REQUIRED TASK>
Retype every one of the lines below, character for character.

EXTRACTED RECORDS>

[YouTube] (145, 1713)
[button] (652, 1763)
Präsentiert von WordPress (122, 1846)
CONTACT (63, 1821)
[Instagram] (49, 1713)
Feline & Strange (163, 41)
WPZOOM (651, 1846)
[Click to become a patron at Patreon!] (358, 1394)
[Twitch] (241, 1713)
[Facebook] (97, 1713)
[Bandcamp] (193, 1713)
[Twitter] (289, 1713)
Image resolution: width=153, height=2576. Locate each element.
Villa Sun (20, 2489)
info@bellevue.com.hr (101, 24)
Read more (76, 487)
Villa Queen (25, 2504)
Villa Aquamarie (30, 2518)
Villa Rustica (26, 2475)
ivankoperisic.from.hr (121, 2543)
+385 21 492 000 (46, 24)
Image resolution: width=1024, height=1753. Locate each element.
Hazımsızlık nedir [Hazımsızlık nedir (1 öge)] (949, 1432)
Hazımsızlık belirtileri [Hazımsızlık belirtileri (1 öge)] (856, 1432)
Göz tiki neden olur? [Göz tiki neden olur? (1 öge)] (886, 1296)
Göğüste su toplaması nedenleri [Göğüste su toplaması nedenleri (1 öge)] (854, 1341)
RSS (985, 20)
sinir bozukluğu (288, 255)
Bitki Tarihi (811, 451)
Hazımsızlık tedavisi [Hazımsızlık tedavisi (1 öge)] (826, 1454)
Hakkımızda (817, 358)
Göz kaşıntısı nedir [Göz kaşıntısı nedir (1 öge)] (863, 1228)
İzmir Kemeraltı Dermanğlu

CORRECT ANSWER>
[YouTube] (145, 1713)
[button] (652, 1763)
Präsentiert von WordPress (122, 1846)
CONTACT (63, 1821)
[Instagram] (49, 1713)
Feline & Strange (163, 41)
WPZOOM (651, 1846)
[Click to become a patron at Patreon!] (358, 1394)
[Twitch] (241, 1713)
[Facebook] (97, 1713)
[Bandcamp] (193, 1713)
[Twitter] (289, 1713)
Image resolution: width=153, height=2576. Locate each element.
Villa Sun (20, 2489)
info@bellevue.com.hr (101, 24)
Read more (76, 487)
Villa Queen (25, 2504)
Villa Aquamarie (30, 2518)
Villa Rustica (26, 2475)
ivankoperisic.from.hr (121, 2543)
+385 21 492 000 (46, 24)
Image resolution: width=1024, height=1753. Locate each element.
Hazımsızlık nedir [Hazımsızlık nedir (1 öge)] (949, 1432)
Hazımsızlık belirtileri [Hazımsızlık belirtileri (1 öge)] (856, 1432)
Göz tiki neden olur? [Göz tiki neden olur? (1 öge)] (886, 1296)
Göğüste su toplaması nedenleri [Göğüste su toplaması nedenleri (1 öge)] (854, 1341)
RSS (985, 20)
sinir bozukluğu (288, 255)
Bitki Tarihi (811, 451)
Hazımsızlık tedavisi [Hazımsızlık tedavisi (1 öge)] (826, 1454)
Hakkımızda (817, 358)
Göz kaşıntısı nedir [Göz kaşıntısı nedir (1 öge)] (863, 1228)
İzmir Kemeraltı Dermanğlu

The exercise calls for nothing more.